“Kinsey!”
I shaded my eyes against the late afternoon sun. She was on the little third-floor balcony outside John Ives’s office, blond hair hanging over the railing like a latter-day Rapunzel. “Lieutenant Whiteside’s on the line. You want me to take a message?”
“Yes, if you would, or he can call my machine and leave a message himself. I’m going off to class, but I’ll be home by seven-thirty. If he wants me to call back, ask him to leave me a number.”
She nodded and waved, disappearing from sight.
I retrieved my car and drove over to the adulted facility, which was two miles away. Vera Lipton pulled into the parking lot, arriving shortly after I did. She turned into the first half-empty aisle on her right. I’d eased into the second aisle on the left, parking closer to the classroom. Both of us were testing theories about how to make the quickest getaway once Spanish class ended. Most of the available classrooms had been pressed into service, and there were anywhere from a hundred and fifty to two hundred students piling into cars at the same time.

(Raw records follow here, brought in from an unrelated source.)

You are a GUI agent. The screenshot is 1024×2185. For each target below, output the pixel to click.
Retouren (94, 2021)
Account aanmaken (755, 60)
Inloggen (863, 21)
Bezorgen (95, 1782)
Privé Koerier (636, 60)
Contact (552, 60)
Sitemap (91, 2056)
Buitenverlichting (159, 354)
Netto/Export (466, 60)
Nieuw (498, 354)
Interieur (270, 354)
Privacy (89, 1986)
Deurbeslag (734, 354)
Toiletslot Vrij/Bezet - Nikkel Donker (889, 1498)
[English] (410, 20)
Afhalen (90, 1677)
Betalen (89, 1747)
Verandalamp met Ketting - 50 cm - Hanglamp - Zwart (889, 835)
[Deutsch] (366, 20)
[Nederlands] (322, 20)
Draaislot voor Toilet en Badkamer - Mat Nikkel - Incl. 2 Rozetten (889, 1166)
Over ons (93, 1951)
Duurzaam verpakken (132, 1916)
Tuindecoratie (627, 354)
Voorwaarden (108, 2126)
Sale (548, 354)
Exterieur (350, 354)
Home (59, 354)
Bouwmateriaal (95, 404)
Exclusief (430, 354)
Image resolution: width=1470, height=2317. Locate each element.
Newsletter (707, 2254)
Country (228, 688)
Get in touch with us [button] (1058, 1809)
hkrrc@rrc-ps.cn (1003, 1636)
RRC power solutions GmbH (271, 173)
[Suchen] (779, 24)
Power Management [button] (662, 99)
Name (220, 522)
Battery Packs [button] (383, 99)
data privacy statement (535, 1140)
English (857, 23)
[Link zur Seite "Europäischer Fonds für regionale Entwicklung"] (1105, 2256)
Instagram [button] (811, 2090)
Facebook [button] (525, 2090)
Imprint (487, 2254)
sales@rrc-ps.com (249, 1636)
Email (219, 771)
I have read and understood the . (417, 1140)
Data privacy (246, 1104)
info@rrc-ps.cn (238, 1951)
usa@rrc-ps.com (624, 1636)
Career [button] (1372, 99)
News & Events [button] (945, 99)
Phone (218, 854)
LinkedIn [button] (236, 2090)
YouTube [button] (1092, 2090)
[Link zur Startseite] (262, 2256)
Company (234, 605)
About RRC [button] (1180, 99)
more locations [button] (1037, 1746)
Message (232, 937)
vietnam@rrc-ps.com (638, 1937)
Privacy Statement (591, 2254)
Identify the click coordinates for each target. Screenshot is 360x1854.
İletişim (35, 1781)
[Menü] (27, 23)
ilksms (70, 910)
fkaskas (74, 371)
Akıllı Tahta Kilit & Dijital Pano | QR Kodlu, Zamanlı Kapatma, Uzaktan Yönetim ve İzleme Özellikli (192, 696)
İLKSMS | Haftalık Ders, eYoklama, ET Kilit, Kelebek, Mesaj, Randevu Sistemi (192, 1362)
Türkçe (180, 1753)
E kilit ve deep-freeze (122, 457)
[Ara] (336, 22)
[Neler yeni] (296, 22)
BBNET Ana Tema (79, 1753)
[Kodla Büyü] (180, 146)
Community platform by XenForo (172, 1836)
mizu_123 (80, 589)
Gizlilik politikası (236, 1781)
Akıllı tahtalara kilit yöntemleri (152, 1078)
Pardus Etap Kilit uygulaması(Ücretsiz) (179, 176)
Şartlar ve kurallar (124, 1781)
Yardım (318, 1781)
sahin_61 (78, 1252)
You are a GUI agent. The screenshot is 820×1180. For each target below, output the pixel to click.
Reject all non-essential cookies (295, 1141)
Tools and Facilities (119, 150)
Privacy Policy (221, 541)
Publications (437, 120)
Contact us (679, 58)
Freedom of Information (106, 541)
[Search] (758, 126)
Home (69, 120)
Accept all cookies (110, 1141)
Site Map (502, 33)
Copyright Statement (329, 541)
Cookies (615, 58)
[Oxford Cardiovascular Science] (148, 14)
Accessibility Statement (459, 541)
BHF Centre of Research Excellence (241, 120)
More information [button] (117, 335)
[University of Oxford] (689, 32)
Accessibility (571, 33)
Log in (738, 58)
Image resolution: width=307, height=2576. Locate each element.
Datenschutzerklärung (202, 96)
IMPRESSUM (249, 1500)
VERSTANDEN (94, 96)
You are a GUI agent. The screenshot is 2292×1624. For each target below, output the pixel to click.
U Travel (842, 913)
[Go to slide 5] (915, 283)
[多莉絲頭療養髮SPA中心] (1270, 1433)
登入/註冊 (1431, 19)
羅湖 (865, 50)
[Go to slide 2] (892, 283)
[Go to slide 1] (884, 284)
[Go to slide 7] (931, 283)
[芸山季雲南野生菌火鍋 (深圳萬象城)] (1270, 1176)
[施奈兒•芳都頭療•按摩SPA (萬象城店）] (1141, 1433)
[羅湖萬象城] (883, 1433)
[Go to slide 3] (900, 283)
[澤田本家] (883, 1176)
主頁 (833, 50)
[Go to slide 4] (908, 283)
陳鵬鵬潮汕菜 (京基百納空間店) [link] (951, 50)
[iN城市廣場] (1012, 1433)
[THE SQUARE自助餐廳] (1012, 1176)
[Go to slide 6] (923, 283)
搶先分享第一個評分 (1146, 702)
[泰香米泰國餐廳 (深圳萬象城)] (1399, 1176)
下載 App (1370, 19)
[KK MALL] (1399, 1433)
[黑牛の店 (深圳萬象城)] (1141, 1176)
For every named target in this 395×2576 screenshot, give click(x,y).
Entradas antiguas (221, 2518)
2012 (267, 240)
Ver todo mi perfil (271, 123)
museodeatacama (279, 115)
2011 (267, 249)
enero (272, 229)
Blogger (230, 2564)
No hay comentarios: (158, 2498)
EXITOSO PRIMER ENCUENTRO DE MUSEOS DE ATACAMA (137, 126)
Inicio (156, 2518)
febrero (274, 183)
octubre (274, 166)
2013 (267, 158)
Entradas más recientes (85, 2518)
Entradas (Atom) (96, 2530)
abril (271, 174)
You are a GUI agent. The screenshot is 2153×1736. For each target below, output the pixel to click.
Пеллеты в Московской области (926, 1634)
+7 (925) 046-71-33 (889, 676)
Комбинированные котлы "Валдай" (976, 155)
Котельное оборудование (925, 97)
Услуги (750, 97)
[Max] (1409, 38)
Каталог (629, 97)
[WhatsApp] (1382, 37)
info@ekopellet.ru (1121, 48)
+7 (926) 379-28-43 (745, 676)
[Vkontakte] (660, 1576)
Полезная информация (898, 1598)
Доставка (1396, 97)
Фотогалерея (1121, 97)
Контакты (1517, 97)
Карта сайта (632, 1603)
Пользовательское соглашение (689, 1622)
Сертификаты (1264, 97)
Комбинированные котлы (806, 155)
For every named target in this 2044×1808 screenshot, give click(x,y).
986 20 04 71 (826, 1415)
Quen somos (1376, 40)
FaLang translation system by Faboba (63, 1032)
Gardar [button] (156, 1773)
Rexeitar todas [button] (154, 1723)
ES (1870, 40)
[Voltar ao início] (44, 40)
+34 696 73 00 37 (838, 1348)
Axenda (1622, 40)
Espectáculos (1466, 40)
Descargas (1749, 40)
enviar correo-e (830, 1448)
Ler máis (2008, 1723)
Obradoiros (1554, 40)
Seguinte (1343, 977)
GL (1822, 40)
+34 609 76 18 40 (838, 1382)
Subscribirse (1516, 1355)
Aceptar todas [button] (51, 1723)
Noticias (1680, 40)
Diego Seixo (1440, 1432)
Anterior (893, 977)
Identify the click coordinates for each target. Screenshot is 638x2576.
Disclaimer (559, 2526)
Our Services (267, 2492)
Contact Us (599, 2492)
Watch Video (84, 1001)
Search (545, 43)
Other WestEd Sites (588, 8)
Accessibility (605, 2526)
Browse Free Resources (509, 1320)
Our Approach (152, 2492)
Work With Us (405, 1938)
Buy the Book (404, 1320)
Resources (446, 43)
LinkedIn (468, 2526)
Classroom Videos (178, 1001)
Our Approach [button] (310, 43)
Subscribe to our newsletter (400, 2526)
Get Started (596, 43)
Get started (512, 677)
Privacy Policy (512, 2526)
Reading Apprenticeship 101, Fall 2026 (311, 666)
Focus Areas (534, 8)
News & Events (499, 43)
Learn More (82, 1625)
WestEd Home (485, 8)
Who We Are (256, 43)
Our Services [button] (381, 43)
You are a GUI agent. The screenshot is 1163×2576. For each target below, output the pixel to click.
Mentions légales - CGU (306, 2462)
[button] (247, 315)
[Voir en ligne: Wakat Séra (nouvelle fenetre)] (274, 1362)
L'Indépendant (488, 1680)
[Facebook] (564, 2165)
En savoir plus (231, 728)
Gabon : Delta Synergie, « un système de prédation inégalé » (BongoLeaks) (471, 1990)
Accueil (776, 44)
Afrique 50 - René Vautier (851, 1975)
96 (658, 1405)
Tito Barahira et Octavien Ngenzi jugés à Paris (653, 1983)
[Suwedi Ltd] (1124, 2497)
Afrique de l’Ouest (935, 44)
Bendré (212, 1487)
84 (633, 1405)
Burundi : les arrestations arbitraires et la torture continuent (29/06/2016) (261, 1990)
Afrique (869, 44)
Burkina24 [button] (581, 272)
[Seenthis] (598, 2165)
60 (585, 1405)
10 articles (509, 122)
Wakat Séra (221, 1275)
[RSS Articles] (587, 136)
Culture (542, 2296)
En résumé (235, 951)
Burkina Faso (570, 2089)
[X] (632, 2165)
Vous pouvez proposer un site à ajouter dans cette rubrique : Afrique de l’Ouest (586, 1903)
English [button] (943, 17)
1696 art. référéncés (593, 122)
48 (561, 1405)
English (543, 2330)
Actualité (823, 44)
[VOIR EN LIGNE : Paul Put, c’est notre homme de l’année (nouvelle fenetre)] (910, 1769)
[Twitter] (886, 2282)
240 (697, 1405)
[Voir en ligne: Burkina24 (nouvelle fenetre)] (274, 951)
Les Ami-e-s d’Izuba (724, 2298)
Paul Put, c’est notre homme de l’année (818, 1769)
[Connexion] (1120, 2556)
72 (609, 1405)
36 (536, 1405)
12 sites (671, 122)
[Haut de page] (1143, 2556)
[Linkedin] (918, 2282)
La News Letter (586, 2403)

I grabbed my legal pad, my pile of papers, and my copy of 501 Spanish Verbs. I locked the car in haste and made a diagonal cut across the parking lot, intercepting Vera. We’d first met when I was still doing periodic investigations for California Fidelity Insurance, where she was employed as an adjuster, later promoted to claims manager. She’s probably as close to a best friend as I’ll ever have, though I don’t really know what such a relationship entails. Now that we no longer have adjacent offices, our contact has taken on a “catch as catch can” quality. This was one reason taking a class together seemed so appealing. During the break, we’d do a fast personal update. Sometimes she’d invite me over for supper after class, and we’d end up laughing and chatting into the night. After thirty-seven years of dedicated singlehood, she’d married a family practice physician named Neil Hess, whom she’d tried to fix me up with the year before. What amused me at the time was that I could tell she was smitten, though she’d decided he was inappropriate for reasons I thought bogus. Specifically, she seemed to object to the fact that she was nearly six inches taller. In the end, love won out. Or maybe Neil got lifts.
They’d been married now for nine months—since the previous Halloween—and I’d never seen her looking better. She’s a big gal to begin with: maybe five feet ten, a hundred and forty pounds on a good-size frame. She’d never been apologetic about her generous proportions. The truth was, men seemed to regard her as some sort of goddess, striking up conversations with her everywhere she went. Now that she and Neil were working out together—jogging and playing tennis—she’d dropped fifteen pounds. Her once dyed red hair had grown out to its natural color, a honeyed brown that she was wearing shoulder length. She still dressed like a flight instructor: jumpsuits with padded shoulders and tinted aviator glasses, sometimes with spike heels, tonight with boots.
When she caught sight of me, she whipped off her glasses and stuck them upright on her head like a prescription tiara. She waved enthusiastically. “¡Hola!” she called in merry Spanish tones. So far, this was the only word we’d really mastered, and we used it on each other as often as we could. Some guy clipping the hedges looked up expectantly, probably thinking that Vera was addressing him.
“¡Hola!” I replied. “¿Dónde están los gatos?” Still in search of those elusive black cats.
“En los árboles.”
“Muy bueno,” I said.
“God, doesn’t that sound great?”
“Yeah, I’m almost sure that guy over there thinks we’re Hispanic,” I said.
Vera grinned, flashing him a thumbs-up before she turned back to me. “You’re here early for a change. You usually come flying in fifteen minutes late.”
“I was doing some paperwork and couldn’t wait to quit. How are you? You look great.”
We strolled into class, absorbed in chitchat and idle gossip until the instructor arrived. Patty Abkin-Quiroga is petite and enthusiastic, amazingly tolerant of our clumsy lurches through the language. There’s nothing so humbling as being a dunce in a foreign tongue, and if it weren’t for her compassion, we’d have lost heart after two weeks. As usual, she started the class by regaling us with a long tale in Spanish, something to do with her activities that day. Either she ate a tostado or her little boy, Edwardo, flushed his baby bottle down the toilet and she had to have the plumber come out and take a look.
When I got home after class and let myself into my apartment, I could see the message light blinking on my answering machine. I pressed the button and listened as I moved around my tiny living room, turning on lights.